Undoubtedly, this country is the epicenter of foie gras production today. However, this delicacy has a very ancient origin, dated back to the Egyptians (about 2500 BC) and the Greeks, followed by the Romans. After the fall of the Roman Empire, the tradition of foie gras developed in Central Europe. This dish reached the pinnacle of its popularity during the reign of Louis XVI.
It's become a good tradition that every year, with La Petite Boutique Team, we do our own foie gras from scratch over 2 nights (1 night for marinade, 1 night for cooking) at a chef's kitchen who is a friend of ours. 5 Years ago we did 30 jars, 4 years ago 90, 3 years ago 120, 2 years ago 150, last year 190, every year running out of stock before Christmas. This year we have topped up to 225 jars (and this is the max we can do)!
For the last 5 years we have been doing 2 recipes (classic and Alsace with Christmas spices). This year we've decided to create a special recipe “The Truffle Foie Gras”. It's not a standard 3% summer Chinese truffle with eastern Europe foie gras that you can find at a supermarket. We are talking about Rolls-Royce of foie gras here. It's an 8% Italian black truffle with foie gras from South West of France, which holds the Label Rouge (Red Label), a distinction of a high quality. And on top of that it's home-made!

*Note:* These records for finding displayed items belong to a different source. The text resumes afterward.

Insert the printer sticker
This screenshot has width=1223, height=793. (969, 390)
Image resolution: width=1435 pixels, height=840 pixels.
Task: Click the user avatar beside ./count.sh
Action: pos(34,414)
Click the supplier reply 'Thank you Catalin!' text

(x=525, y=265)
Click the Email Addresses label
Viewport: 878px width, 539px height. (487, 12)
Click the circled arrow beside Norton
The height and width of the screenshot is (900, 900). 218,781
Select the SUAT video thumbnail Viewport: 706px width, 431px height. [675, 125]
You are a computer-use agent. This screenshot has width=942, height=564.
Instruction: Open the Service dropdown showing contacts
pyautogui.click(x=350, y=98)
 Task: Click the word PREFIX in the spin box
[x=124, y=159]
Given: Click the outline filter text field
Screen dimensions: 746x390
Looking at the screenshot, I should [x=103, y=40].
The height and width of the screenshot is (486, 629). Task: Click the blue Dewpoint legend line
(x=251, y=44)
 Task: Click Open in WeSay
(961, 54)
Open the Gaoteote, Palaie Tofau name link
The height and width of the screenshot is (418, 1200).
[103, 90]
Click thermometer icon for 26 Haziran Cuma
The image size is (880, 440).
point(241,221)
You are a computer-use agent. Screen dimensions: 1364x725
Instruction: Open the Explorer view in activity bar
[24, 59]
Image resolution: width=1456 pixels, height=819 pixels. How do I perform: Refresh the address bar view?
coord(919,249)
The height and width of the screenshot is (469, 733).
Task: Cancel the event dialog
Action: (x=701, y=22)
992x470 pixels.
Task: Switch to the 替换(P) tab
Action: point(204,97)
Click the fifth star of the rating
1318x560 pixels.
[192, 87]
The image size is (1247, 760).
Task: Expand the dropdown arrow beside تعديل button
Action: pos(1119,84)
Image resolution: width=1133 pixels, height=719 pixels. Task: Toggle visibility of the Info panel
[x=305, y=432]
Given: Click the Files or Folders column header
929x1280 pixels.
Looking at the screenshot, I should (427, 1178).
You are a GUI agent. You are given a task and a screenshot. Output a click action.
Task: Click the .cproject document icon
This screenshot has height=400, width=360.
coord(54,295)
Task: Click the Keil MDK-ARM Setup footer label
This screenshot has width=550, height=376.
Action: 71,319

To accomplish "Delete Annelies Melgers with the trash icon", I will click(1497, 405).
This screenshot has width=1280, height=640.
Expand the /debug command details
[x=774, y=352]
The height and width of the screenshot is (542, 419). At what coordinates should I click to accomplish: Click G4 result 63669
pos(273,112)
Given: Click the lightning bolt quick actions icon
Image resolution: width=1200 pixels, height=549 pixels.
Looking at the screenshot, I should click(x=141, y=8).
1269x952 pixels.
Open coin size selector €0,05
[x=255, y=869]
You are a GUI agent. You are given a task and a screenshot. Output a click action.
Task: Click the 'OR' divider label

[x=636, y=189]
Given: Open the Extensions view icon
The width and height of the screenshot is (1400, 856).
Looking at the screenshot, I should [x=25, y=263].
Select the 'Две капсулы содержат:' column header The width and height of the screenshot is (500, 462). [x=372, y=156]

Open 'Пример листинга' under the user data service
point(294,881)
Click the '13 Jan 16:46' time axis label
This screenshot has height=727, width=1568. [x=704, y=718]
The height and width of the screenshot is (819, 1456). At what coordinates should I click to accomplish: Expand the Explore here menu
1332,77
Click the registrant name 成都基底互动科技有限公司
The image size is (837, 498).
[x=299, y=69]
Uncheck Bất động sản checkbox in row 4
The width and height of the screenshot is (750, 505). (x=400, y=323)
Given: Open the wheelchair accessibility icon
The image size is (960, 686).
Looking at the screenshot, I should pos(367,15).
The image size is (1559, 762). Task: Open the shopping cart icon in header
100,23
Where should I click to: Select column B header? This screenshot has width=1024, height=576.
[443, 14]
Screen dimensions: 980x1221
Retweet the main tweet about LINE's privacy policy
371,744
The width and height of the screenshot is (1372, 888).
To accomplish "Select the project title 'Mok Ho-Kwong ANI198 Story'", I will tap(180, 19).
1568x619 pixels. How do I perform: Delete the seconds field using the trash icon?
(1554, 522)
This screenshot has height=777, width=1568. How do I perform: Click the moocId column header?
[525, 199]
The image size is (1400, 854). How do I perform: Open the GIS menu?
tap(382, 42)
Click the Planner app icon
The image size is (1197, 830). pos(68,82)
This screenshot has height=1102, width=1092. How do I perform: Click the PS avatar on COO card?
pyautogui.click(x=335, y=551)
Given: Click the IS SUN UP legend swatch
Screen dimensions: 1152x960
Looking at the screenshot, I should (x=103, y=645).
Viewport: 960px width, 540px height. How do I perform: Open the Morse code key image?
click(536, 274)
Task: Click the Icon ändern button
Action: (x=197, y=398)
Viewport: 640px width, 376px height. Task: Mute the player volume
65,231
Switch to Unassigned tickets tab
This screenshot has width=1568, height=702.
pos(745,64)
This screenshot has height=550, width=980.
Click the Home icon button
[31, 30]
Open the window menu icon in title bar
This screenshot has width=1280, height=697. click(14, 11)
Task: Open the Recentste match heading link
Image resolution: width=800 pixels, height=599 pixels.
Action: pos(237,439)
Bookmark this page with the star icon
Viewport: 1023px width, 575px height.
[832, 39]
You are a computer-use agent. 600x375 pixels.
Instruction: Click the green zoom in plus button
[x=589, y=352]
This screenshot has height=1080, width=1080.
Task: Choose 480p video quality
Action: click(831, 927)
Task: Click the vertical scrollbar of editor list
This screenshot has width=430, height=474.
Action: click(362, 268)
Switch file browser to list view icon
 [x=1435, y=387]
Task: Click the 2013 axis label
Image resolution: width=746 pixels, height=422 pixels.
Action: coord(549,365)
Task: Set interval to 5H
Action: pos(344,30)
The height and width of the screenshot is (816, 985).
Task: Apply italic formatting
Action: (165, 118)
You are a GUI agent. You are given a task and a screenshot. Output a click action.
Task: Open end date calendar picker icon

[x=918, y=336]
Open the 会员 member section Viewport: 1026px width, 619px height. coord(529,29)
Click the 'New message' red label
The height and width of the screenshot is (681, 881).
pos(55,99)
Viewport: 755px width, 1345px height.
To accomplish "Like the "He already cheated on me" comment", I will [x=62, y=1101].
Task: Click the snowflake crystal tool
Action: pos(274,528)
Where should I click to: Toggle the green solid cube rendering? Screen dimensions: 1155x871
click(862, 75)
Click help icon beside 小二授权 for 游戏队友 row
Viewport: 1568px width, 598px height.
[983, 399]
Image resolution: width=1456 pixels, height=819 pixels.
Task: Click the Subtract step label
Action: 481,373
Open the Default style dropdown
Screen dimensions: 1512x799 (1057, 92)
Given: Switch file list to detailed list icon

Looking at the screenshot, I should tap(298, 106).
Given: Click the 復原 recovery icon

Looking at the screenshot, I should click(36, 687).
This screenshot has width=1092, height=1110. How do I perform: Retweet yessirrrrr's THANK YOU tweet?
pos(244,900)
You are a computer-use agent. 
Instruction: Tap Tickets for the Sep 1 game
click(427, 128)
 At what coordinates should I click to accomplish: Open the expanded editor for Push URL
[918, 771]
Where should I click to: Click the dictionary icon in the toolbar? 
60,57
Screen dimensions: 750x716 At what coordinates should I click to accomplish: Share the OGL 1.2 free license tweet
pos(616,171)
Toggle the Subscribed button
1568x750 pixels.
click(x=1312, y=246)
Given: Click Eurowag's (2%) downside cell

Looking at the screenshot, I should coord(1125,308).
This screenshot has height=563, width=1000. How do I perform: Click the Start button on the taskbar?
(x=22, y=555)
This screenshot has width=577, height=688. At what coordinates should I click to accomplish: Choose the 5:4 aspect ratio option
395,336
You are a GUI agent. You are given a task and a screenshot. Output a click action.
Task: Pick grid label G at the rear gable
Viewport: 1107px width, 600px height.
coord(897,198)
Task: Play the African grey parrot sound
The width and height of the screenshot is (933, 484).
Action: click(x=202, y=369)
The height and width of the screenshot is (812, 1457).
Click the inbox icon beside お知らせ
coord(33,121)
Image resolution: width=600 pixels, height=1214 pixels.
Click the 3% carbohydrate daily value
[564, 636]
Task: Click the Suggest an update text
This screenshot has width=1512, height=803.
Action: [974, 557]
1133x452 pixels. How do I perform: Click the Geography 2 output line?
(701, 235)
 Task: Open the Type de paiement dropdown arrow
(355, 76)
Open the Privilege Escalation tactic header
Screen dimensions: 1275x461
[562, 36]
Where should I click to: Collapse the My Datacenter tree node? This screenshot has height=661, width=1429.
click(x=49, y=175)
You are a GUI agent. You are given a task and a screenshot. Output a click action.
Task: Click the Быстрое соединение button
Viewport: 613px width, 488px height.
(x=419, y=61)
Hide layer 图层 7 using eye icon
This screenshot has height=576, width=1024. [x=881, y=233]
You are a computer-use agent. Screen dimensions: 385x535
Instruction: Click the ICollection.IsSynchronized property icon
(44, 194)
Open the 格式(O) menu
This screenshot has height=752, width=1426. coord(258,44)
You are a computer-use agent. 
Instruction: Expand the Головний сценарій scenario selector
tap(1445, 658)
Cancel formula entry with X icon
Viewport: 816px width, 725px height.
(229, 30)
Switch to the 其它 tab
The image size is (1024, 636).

HOW TO COOK A HOMEMADE FOIE GRAS "WINTER SPICES"
A quality foie gras is first and foremost a liver that is carefully deveined by hand before being cooked.
Prep Time: 30 mins. Cook Time: 50 mins. Servings: 6 people.
- 1 (1 lb) lobe duck liver
- 1 teaspoon salt
- ½ teaspoon ground black pepper, cinnamon, nutmeg, star anise and clove
- 5 tablespoons Sauternes (or other sweet white wine)
- De-vein the lobe of foie gras.
- Dissolve the salt in the wine, then add pepper, cinnamon, nutmeg, star anise and clove.
- Pour this mixture over the foie gras and let stand covered over the night (12 hours) in the fridge.
- Preheat oven to 250 F / 120 C with a water-filled container for a bain-marie.
- Arrange the marinated foie gras pieces and pack them in a jar. Cover and bake by placing the jar in the water-filled container.
- Lower the oven temperature to 210 F / 100 C, and cook for about 50 minutes. The interior temperature of the foie gras must be 120 F / 50 C.
- Allow cooling. Remove excess fat and place in the fridge for 24 hours.
- Foie gras can then be enjoyed immediately, or even better within 5 days so that it reaches optimum maturity. Once cooked, you can keep foie gras up to 6 months in the fridge.